[Pixel coordinate grounding data]

• • • • • • •

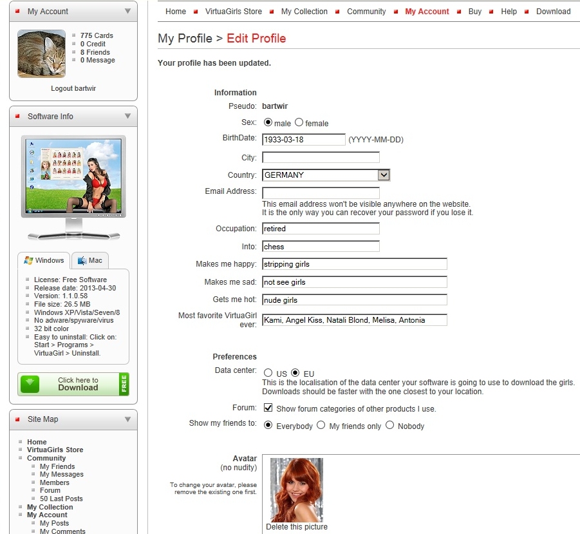Viewport: 580px width, 534px height.
Task: Click the redhead profile avatar picture
Action: (296, 490)
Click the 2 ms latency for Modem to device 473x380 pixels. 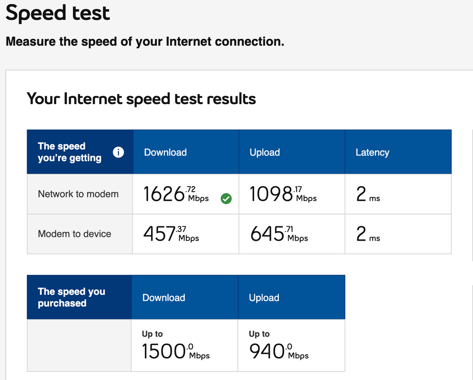(x=368, y=234)
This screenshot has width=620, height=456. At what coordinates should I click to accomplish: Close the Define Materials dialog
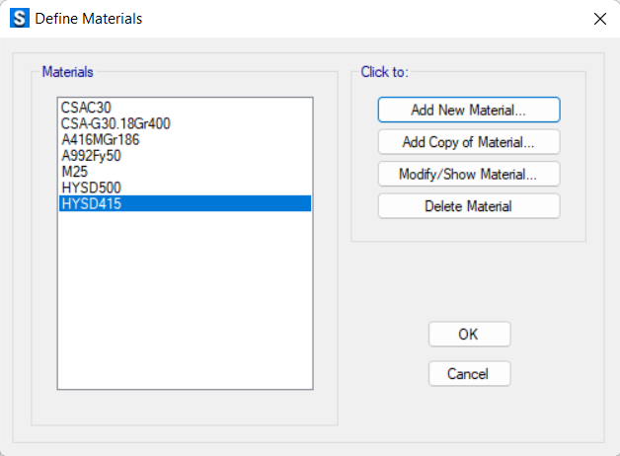coord(600,19)
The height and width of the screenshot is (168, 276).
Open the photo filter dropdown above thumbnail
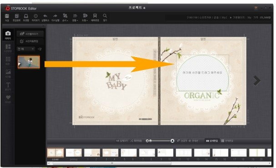pos(26,49)
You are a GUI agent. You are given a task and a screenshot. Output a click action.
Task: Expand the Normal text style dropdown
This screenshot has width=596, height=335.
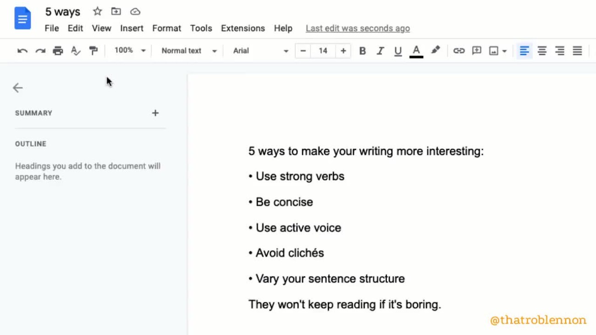click(188, 51)
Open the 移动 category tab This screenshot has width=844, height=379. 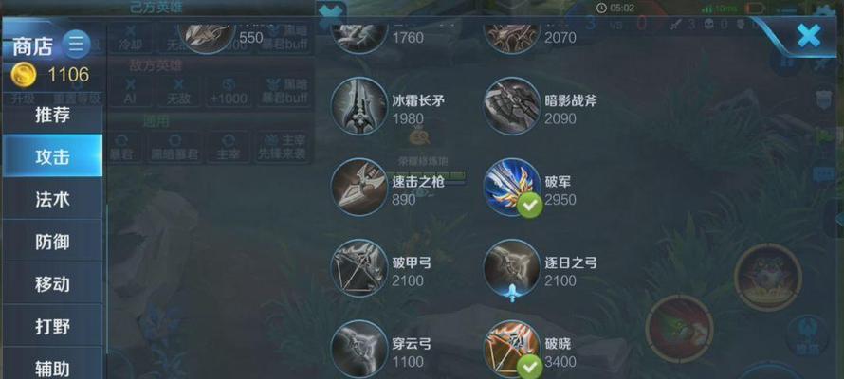click(x=52, y=284)

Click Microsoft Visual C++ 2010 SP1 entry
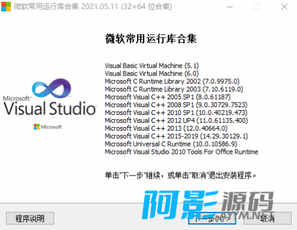(176, 113)

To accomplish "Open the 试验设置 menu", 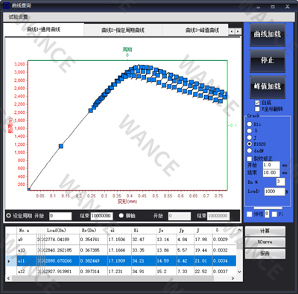I will pos(18,17).
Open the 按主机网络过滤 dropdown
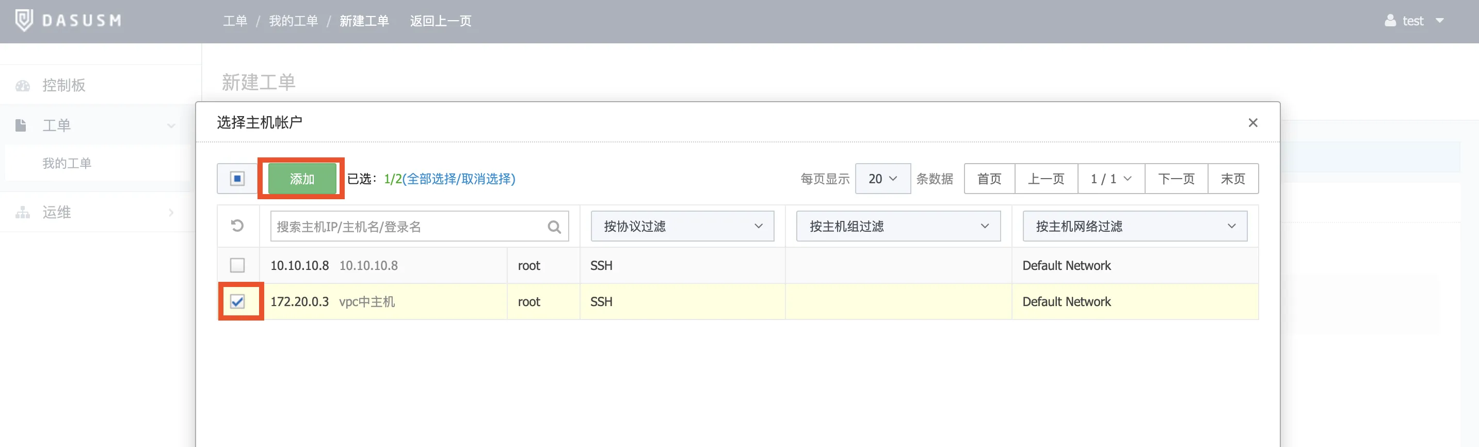Image resolution: width=1479 pixels, height=447 pixels. 1135,226
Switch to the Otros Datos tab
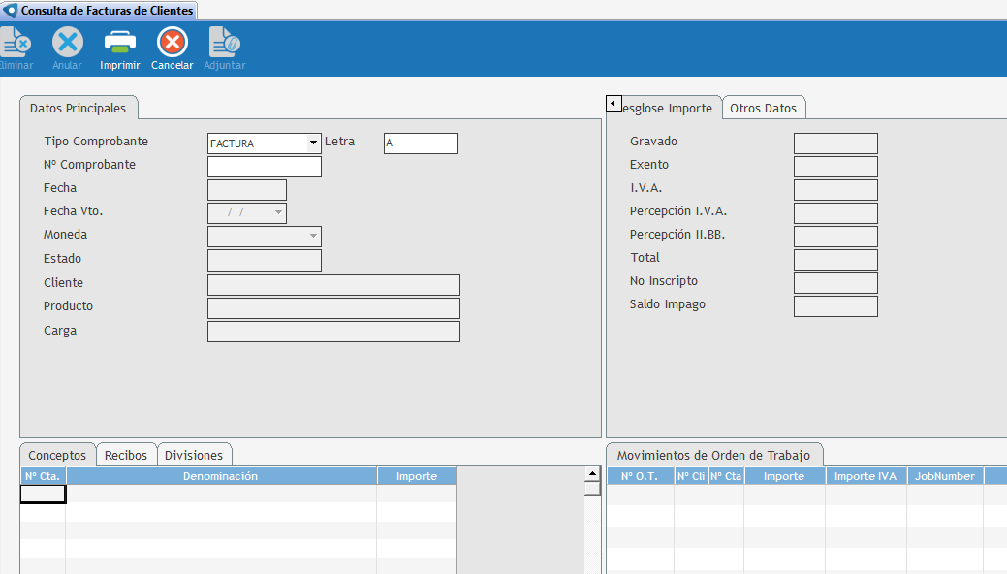1007x574 pixels. 763,109
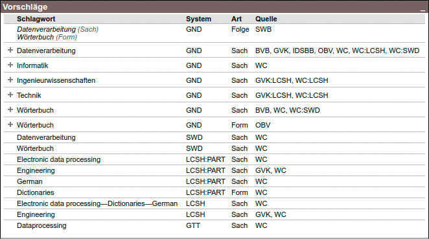This screenshot has width=429, height=239.
Task: Pick the Technik keyword suggestion
Action: pyautogui.click(x=29, y=95)
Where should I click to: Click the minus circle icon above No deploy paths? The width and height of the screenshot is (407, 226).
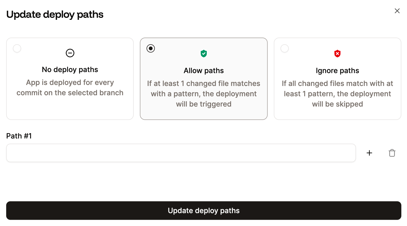click(70, 53)
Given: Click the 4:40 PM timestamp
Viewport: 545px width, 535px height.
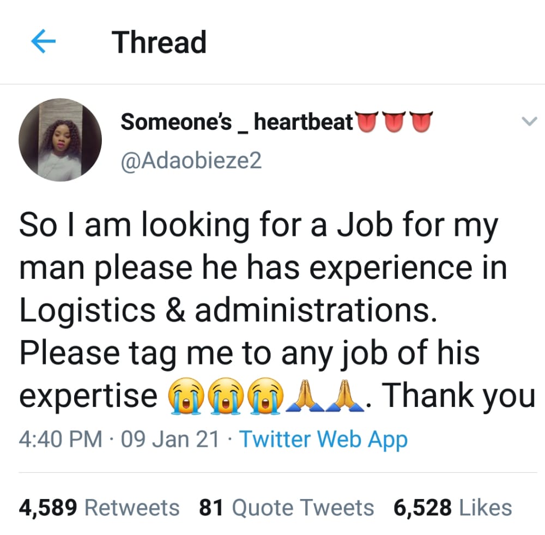Looking at the screenshot, I should pos(60,439).
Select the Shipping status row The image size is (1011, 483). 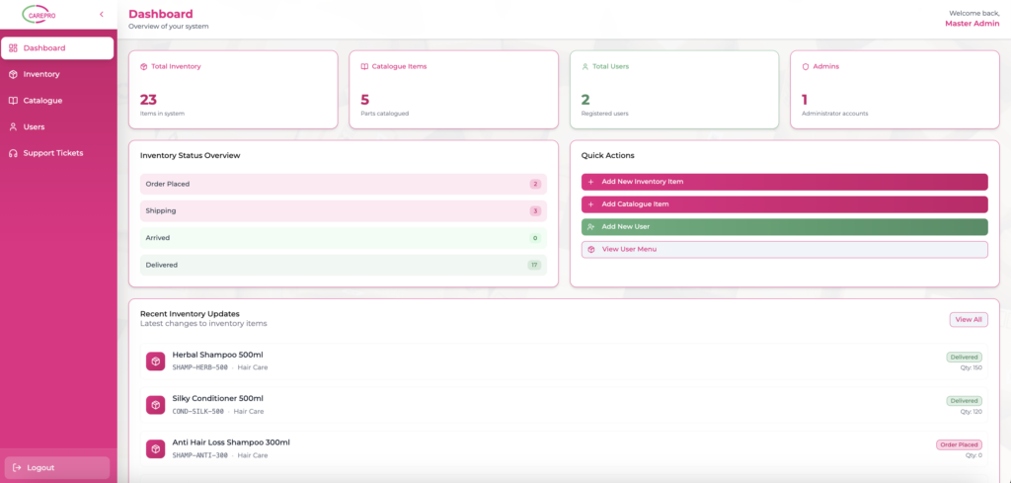pyautogui.click(x=343, y=211)

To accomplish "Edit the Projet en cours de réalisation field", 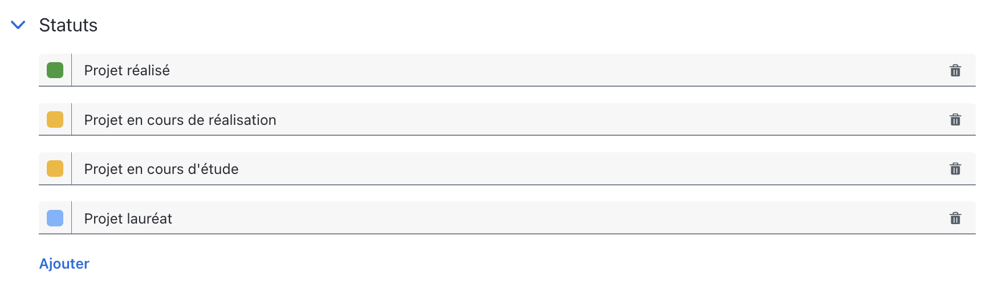I will coord(508,120).
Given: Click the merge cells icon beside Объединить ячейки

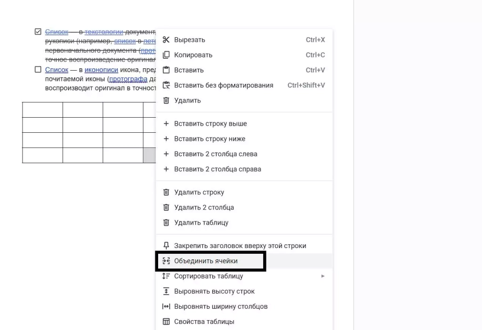Looking at the screenshot, I should [x=166, y=260].
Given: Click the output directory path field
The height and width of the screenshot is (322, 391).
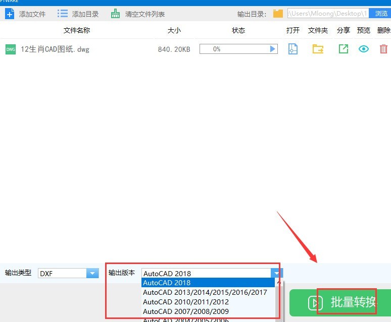Looking at the screenshot, I should click(327, 14).
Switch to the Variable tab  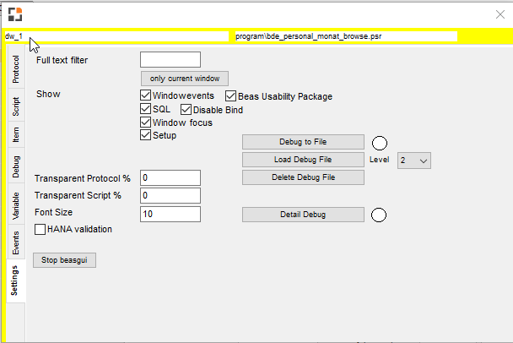point(15,205)
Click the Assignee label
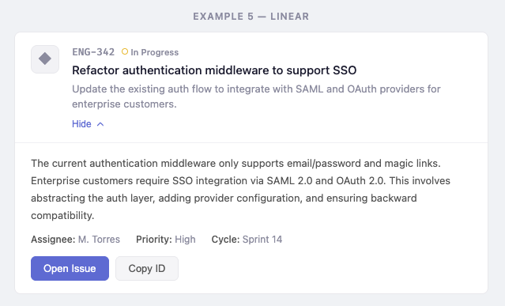The width and height of the screenshot is (505, 306). coord(53,240)
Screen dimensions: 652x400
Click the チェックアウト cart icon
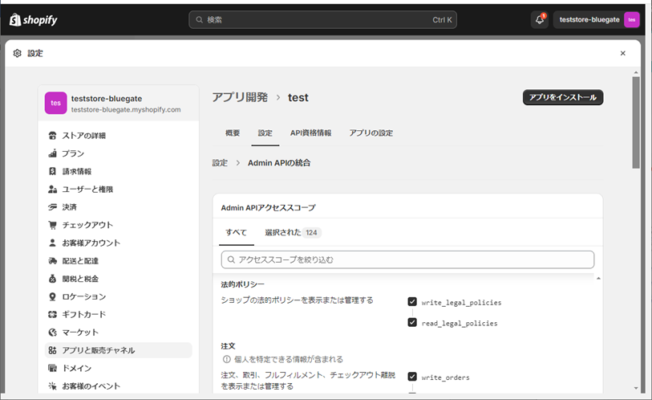(52, 225)
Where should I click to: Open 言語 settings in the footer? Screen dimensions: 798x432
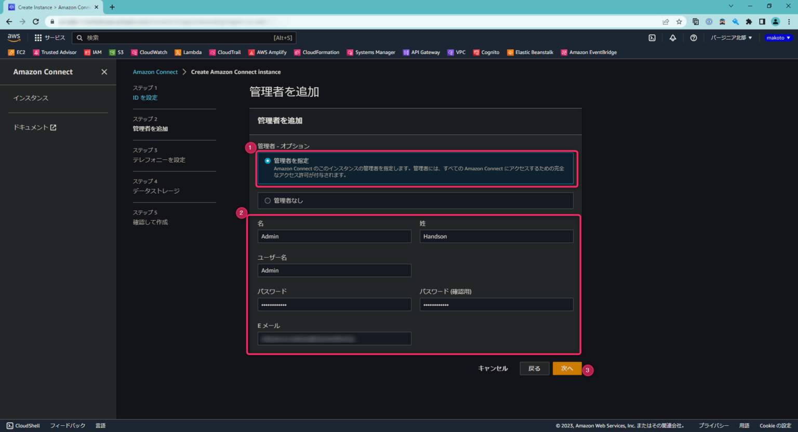[x=100, y=425]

• • • • • • •

Task prompt >>
Print exactly the lines between the line containing "Click the チェックアウト cart icon" and the last line of the entries above, including both, and nothing besides; skip the pictures.

Task answer >>
Click the チェックアウト cart icon
(52, 225)
Where should I click to: Open 言語 settings in the footer? Screen dimensions: 798x432
[x=100, y=425]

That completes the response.